Problem to solve
Restate the listing below word for word; no picture is to be carried over.

Material provided
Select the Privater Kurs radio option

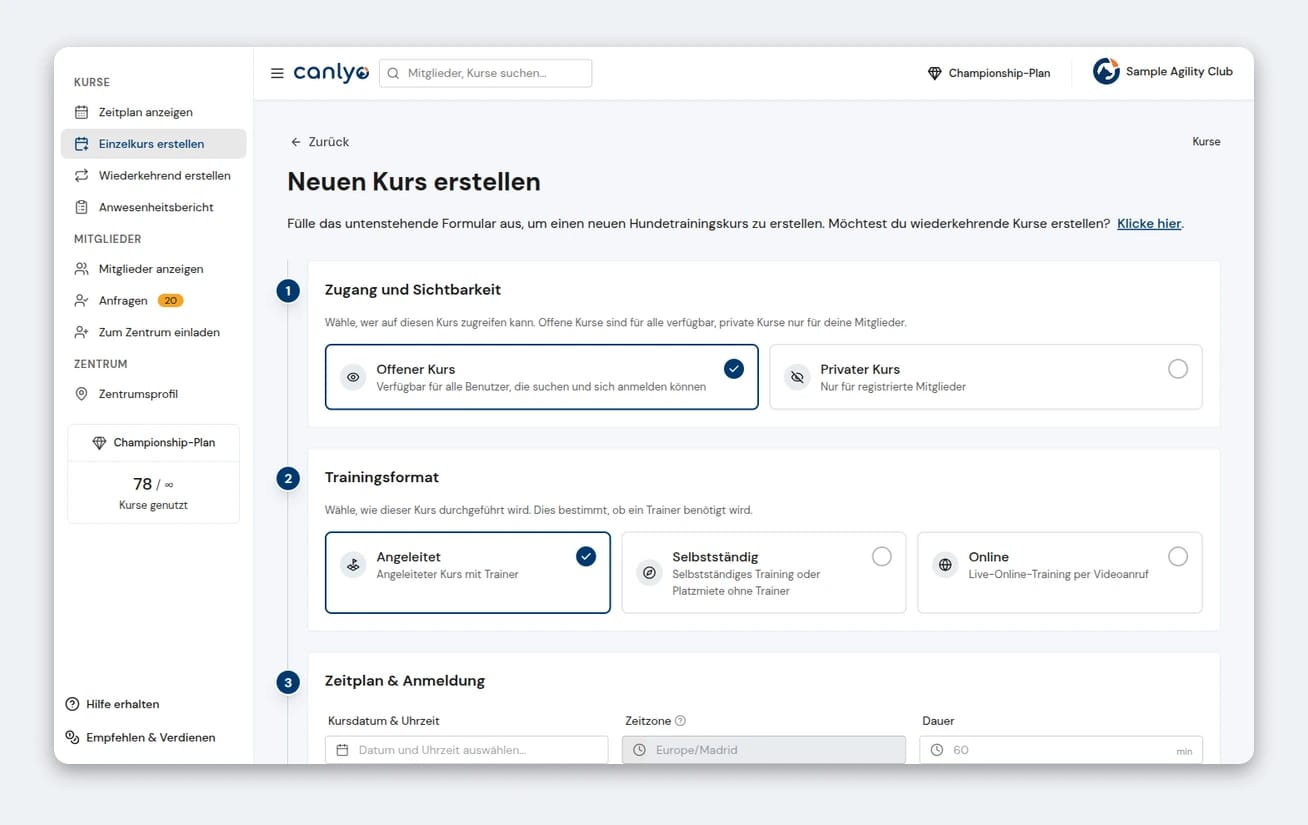[x=986, y=377]
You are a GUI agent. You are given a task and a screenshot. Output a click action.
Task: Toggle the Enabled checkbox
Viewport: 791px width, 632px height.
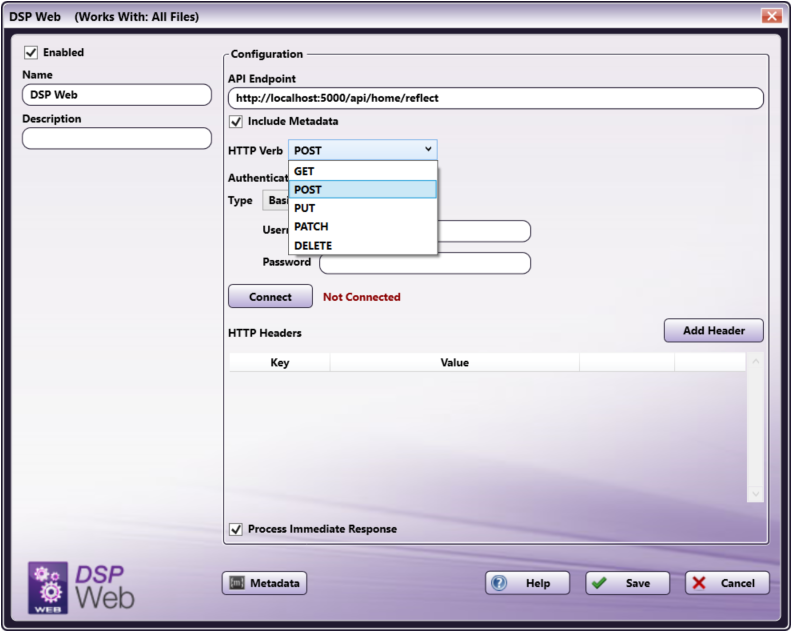[31, 53]
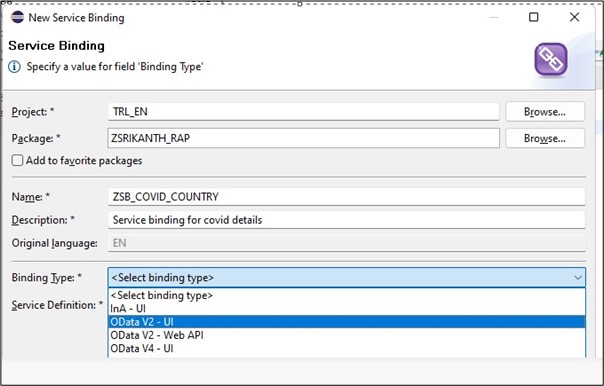Close the New Service Binding dialog
This screenshot has width=604, height=386.
[x=574, y=17]
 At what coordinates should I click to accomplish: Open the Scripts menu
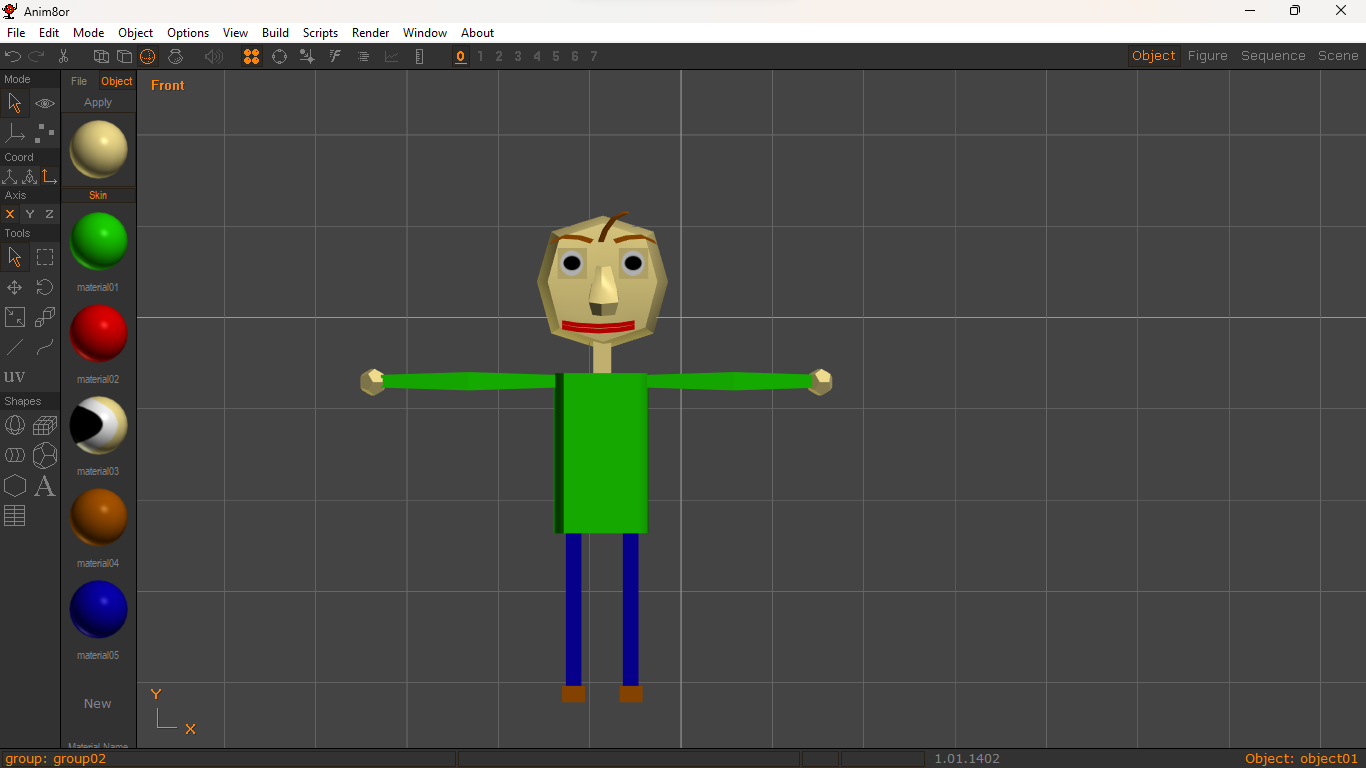coord(320,32)
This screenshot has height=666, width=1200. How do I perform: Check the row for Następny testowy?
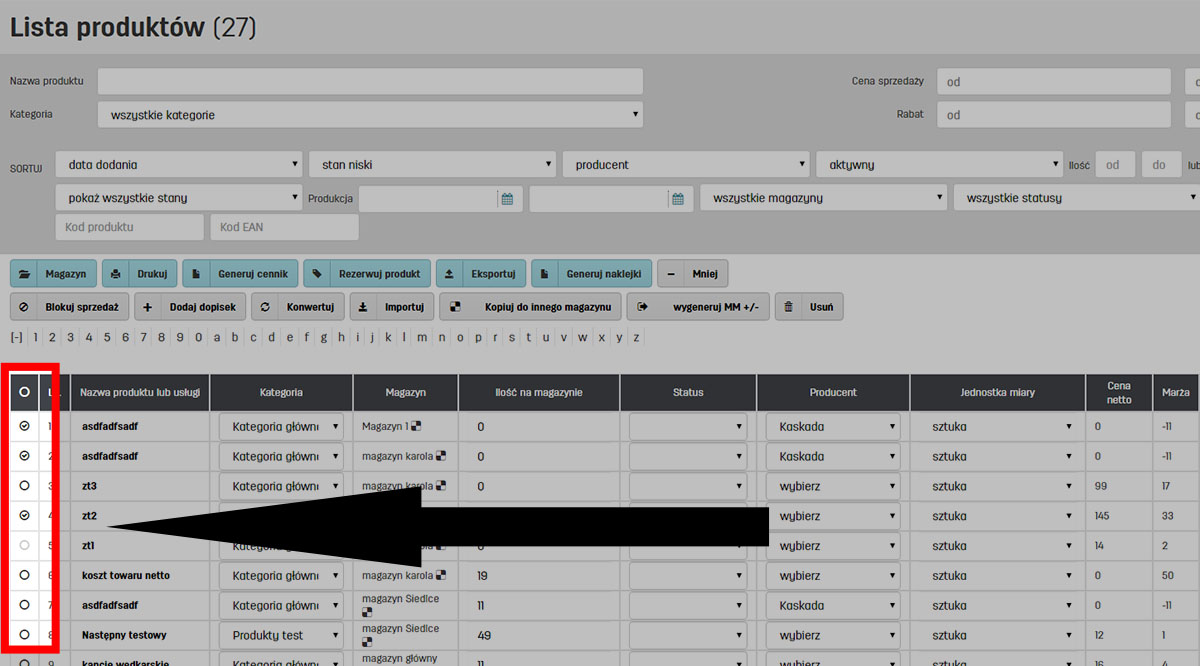pyautogui.click(x=24, y=635)
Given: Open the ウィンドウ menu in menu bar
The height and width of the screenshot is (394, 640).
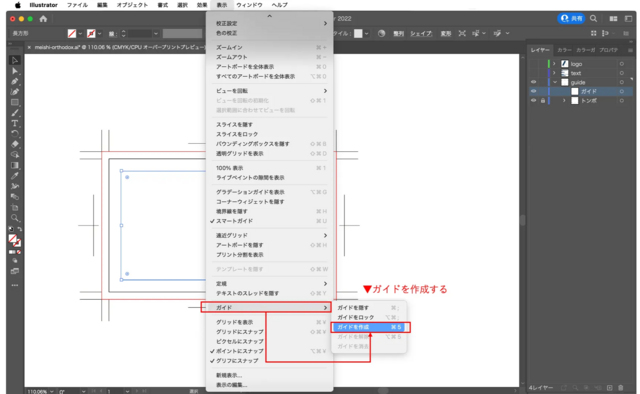Looking at the screenshot, I should click(x=249, y=5).
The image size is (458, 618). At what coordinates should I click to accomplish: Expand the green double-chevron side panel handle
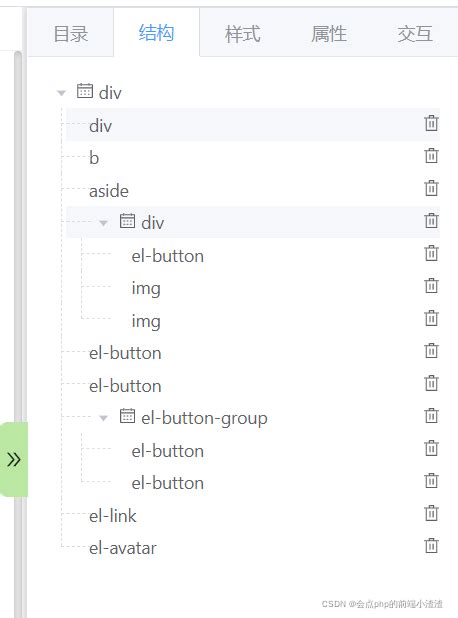[x=14, y=459]
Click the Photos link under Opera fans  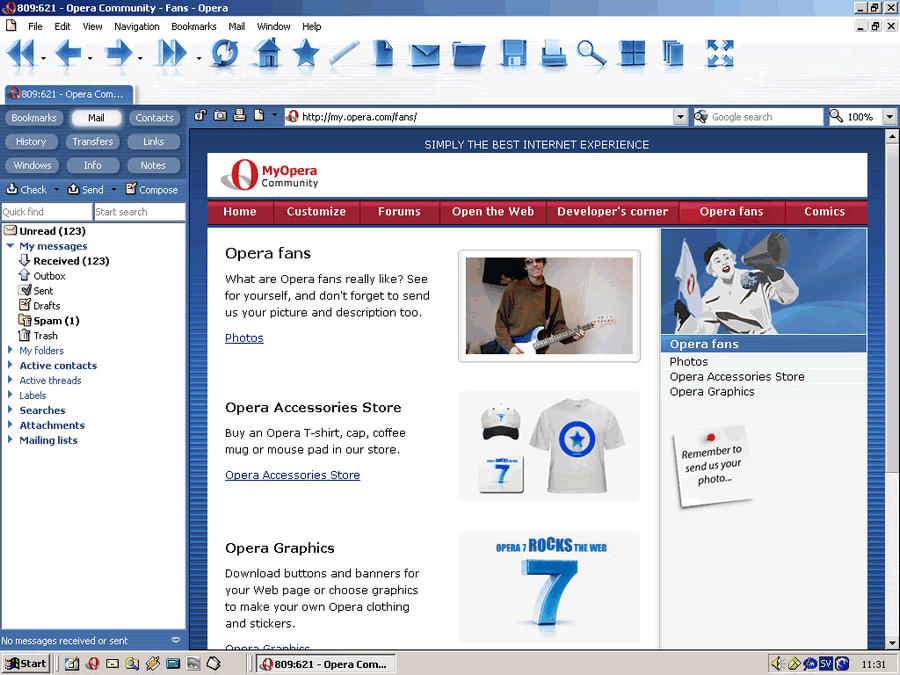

Finished exercise
Select the Privater Kurs radio option

[x=986, y=377]
You are a GUI agent. You are given a task and a screenshot. Output a click action.
Task: Toggle the Enabled checkbox
Viewport: 791px width, 632px height.
[31, 53]
Close the New Service Binding dialog
This screenshot has width=604, height=386.
[x=574, y=17]
 At what coordinates should I click to accomplish: Open the Scripts menu
coord(320,32)
This screenshot has height=666, width=1200. How do I perform: Check the row for Następny testowy?
pyautogui.click(x=24, y=635)
Given: Open the ウィンドウ menu in menu bar
The height and width of the screenshot is (394, 640).
Looking at the screenshot, I should click(x=249, y=5).
The image size is (458, 618). At what coordinates should I click to accomplish: Expand the green double-chevron side panel handle
[x=14, y=459]
Click the Photos link under Opera fans  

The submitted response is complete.